Утром семиклассники нашли в своих партах листовки. На первой перемене Рыбаков подошел к восьмикласснику Фетисову. Это был низенький губастый крепыш. Он носил очки, был медлителен, на первый взгляд даже вял, но учился на круглые пятерки. Все знали, что Ленька Фетисов будет земским врачом, как все знали его отца — неудачливого портного-самоучку. Несмотря на хромоту, Фетисов-старший бойко носился по городу с брюками и жилетами своих заказчиков, завернутыми в кусок черного ластика. От бойкости этой проку, впрочем, было мало, шил он с вдохновением, но плохо. Заказчики вечно бранились, вечно случались переделки, вечно он был в долгах, вечно спорил с сыном и души в нем не чаял.
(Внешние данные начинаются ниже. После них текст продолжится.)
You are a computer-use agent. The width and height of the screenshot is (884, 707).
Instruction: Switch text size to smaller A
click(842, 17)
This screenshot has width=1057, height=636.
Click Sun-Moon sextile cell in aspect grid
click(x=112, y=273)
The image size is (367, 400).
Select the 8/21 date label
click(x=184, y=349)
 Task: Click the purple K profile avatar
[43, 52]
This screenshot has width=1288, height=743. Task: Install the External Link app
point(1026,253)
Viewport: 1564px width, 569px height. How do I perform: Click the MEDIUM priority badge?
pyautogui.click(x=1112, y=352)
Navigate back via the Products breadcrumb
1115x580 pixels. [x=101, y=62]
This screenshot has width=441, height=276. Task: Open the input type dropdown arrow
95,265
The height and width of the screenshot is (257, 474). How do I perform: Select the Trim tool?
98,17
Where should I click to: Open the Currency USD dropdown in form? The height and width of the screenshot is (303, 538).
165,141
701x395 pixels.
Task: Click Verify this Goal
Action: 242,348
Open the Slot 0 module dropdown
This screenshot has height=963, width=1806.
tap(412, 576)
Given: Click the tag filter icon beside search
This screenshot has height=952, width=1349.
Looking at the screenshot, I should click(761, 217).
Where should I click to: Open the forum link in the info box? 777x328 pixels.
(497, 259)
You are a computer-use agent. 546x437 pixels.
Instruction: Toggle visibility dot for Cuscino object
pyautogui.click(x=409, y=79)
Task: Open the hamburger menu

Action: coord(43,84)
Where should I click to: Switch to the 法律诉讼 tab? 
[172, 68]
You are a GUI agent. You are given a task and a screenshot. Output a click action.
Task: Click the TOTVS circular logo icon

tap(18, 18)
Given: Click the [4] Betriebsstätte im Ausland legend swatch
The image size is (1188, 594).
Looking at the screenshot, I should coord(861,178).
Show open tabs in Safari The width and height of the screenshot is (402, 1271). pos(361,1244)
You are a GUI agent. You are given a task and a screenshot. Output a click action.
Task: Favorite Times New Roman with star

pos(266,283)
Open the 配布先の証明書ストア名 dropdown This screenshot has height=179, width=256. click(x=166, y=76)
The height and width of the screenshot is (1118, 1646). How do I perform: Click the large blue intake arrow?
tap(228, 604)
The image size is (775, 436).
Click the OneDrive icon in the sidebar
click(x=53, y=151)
Ленька Фетисов, в противоположность буйно-беспечному отцу, был осмотрителен и осторожен. Когда Рыбаков спросил его в упор: «Ты знаешь Новикова?» — он подозрительно оглядел его и, поправляя очки, переспросил:


— Кого? Кого?


— Я спрашиваю, знаешь ли ты Новикова?


Фетисов пожал плечами:


— Предположим, что я знаю Новикова. Предположим, что я знаю трех разных Новиковых. Что из этого следует?


— Из этого следует многое.


— Что именно?


— Что именно? Ну, хотя бы то, что нам необходимо поговорить откровенно, по-товарищески, выяснить наши взгляды.


— Выяснить наши взгляды? — повторил Фетисов с обычной своей манерой переспрашивать. — Какие взгляды?